Stored records
[Start of section]
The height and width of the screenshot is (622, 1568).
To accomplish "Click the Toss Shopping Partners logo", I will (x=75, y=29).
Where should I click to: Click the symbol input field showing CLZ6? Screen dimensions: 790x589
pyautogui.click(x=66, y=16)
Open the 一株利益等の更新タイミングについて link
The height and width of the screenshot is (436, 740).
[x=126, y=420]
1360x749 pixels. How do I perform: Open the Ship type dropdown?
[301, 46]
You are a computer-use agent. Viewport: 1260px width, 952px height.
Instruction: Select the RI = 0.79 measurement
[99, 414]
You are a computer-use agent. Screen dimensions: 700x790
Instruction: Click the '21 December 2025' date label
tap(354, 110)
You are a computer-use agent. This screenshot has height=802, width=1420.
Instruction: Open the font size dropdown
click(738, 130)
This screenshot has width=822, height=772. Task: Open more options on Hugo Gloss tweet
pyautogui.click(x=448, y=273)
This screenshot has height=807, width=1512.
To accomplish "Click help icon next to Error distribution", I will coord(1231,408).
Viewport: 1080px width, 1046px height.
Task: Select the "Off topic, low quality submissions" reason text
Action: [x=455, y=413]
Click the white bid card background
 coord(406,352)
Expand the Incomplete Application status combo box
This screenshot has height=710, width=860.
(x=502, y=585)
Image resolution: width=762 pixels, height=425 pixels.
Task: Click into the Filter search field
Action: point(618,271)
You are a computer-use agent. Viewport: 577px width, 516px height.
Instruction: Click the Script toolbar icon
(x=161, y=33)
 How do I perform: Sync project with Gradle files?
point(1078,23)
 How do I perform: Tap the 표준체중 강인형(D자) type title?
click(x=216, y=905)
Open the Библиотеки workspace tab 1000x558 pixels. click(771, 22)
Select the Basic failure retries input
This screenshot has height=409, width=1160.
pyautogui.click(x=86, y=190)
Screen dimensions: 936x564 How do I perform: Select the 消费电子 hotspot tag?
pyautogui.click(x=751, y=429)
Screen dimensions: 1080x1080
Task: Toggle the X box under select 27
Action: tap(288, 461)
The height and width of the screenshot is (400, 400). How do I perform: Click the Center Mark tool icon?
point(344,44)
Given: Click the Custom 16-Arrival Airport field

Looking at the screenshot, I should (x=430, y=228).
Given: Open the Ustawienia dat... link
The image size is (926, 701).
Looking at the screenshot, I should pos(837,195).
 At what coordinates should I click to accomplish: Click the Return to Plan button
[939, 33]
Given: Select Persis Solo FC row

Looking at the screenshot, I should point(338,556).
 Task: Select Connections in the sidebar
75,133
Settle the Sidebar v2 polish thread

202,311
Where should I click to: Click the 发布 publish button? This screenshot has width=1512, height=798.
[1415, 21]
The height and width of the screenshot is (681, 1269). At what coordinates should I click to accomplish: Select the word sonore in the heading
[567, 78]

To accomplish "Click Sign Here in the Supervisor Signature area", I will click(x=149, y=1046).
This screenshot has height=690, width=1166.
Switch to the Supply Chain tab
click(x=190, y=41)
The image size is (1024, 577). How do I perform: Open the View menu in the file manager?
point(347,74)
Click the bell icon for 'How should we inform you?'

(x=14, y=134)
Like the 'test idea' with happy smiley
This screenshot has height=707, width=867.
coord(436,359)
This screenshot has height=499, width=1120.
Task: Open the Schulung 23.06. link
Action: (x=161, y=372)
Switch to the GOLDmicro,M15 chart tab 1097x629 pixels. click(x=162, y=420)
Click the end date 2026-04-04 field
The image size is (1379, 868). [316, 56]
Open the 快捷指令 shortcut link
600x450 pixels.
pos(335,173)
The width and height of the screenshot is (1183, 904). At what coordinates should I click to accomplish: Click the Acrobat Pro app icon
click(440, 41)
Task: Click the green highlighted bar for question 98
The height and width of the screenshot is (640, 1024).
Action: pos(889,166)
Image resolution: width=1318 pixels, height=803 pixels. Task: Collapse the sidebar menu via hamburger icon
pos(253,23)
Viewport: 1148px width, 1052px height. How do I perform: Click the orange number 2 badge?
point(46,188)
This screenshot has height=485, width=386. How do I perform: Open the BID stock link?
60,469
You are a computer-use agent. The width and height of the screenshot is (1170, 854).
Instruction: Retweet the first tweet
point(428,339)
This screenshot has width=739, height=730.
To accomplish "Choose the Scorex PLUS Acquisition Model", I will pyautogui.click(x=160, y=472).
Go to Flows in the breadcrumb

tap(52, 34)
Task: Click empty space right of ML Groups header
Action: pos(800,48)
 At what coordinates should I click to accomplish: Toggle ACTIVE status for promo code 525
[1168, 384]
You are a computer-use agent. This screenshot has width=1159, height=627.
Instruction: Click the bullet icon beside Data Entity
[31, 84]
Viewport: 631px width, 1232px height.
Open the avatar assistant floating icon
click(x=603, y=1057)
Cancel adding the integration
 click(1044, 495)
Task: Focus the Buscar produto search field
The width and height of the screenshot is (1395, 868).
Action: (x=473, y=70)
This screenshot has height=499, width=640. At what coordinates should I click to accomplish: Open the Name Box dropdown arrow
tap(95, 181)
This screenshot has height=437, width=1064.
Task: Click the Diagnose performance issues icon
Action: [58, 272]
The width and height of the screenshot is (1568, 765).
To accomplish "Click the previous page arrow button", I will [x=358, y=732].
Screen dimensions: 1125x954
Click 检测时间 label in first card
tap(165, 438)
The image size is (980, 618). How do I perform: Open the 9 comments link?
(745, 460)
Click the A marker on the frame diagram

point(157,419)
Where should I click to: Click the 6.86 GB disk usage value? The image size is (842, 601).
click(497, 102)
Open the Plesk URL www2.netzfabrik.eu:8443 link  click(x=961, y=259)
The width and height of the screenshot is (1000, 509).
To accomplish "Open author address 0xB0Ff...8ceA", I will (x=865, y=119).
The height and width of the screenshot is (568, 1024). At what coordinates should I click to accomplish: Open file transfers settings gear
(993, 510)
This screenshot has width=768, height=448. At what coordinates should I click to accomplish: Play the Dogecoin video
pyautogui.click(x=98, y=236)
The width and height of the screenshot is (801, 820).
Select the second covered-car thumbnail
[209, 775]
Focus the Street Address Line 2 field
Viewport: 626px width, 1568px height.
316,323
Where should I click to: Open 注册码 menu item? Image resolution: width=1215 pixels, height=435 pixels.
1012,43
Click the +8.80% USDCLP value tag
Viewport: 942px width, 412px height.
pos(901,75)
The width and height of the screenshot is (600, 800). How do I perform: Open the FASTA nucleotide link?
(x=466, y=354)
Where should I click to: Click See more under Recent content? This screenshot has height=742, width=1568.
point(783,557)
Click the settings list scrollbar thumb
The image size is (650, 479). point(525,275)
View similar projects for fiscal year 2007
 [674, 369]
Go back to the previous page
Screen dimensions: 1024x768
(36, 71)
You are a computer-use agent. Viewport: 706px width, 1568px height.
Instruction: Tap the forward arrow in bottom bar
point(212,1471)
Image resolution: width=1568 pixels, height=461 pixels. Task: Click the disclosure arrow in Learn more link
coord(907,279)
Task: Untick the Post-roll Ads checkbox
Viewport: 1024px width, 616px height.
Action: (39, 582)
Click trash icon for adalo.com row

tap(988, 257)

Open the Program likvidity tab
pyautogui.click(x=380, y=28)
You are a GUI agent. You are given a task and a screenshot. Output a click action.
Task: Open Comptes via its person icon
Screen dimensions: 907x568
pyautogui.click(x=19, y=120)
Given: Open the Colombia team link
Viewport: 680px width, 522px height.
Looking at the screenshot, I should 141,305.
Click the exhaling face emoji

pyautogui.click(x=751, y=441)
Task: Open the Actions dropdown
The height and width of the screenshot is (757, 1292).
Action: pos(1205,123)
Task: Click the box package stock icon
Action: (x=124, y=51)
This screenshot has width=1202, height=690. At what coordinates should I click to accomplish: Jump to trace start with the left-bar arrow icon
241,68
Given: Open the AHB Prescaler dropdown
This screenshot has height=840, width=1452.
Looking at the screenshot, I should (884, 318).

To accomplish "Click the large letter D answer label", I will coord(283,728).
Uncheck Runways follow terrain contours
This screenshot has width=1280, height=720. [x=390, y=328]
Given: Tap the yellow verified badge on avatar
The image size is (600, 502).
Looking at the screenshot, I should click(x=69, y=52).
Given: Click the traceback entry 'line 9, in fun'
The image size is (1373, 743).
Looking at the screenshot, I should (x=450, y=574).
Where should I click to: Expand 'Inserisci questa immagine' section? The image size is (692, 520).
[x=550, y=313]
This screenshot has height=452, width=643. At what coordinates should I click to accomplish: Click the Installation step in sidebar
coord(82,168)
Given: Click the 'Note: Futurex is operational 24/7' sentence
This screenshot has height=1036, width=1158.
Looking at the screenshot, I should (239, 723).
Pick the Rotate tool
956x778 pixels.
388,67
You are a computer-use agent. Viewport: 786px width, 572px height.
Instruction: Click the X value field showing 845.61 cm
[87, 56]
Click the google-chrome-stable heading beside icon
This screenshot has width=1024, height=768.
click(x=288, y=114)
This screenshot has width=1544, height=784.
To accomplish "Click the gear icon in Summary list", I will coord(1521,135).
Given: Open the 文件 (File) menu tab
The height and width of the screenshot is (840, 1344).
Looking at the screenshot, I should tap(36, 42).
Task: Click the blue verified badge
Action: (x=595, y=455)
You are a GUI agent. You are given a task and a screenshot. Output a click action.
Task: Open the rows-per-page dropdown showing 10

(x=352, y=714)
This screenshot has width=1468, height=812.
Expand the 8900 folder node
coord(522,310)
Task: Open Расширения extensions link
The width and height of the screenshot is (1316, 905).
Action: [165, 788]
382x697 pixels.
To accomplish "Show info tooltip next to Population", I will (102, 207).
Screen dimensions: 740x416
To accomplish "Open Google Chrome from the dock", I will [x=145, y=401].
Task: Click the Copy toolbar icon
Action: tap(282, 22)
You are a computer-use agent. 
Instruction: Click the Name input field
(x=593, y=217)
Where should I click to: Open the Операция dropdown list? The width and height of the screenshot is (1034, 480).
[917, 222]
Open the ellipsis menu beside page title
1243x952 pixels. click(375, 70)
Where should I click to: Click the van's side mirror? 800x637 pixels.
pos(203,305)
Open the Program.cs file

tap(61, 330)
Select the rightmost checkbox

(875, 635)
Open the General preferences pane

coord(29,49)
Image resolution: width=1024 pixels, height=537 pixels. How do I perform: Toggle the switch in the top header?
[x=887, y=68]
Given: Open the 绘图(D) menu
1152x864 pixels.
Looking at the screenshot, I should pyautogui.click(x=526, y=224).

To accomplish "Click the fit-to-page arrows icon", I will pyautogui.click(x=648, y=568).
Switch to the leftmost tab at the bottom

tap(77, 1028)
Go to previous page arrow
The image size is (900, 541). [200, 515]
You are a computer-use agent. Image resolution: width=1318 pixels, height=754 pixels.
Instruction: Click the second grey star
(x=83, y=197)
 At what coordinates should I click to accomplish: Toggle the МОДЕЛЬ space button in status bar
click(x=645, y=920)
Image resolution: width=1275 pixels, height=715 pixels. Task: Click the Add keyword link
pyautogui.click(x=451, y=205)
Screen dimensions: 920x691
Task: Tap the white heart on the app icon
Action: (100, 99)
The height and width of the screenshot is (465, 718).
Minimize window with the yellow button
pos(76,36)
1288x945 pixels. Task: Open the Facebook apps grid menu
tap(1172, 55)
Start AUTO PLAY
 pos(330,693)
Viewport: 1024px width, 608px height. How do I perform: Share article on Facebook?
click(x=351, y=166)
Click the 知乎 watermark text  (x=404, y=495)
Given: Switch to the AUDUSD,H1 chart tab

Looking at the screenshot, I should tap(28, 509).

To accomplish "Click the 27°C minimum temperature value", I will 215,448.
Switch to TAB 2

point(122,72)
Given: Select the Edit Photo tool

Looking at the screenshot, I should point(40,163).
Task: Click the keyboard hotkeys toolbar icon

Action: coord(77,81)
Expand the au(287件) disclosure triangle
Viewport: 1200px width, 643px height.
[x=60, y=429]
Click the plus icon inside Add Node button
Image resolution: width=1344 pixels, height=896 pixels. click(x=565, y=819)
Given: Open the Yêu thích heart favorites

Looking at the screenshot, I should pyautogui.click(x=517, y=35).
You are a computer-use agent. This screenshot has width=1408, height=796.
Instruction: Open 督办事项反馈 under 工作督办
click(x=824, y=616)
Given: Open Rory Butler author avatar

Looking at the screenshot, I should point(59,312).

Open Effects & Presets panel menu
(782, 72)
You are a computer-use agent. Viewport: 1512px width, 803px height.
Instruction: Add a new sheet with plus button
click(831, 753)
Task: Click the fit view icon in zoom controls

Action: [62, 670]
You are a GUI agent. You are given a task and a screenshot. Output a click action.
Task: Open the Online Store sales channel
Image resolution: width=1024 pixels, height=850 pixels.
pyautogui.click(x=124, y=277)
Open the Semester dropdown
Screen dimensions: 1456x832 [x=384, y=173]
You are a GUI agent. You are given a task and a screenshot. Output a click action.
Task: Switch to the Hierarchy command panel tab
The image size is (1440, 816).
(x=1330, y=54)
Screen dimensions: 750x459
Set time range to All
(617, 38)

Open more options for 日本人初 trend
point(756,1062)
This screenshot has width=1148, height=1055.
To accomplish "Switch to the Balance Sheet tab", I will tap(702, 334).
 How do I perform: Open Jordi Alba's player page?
[End of section]
When you reach the line with "Instruction: Click the '21" in the records above, start writing out lines exactly, and stop once the line with "You are a computer-use agent. Viewport: 577px" has been written; include nothing else.

Instruction: Click the '21 December 2025' date label
tap(354, 110)
You are a computer-use agent. This screenshot has height=802, width=1420.
Instruction: Open the font size dropdown
click(738, 130)
This screenshot has width=822, height=772. Task: Open more options on Hugo Gloss tweet
pyautogui.click(x=448, y=273)
This screenshot has height=807, width=1512.
To accomplish "Click help icon next to Error distribution", I will coord(1231,408).
Viewport: 1080px width, 1046px height.
Task: Select the "Off topic, low quality submissions" reason text
Action: [x=455, y=413]
Click the white bid card background
 coord(406,352)
Expand the Incomplete Application status combo box
This screenshot has height=710, width=860.
(x=502, y=585)
Image resolution: width=762 pixels, height=425 pixels.
Task: Click into the Filter search field
Action: point(618,271)
You are a computer-use agent. Viewport: 577px width, 516px height.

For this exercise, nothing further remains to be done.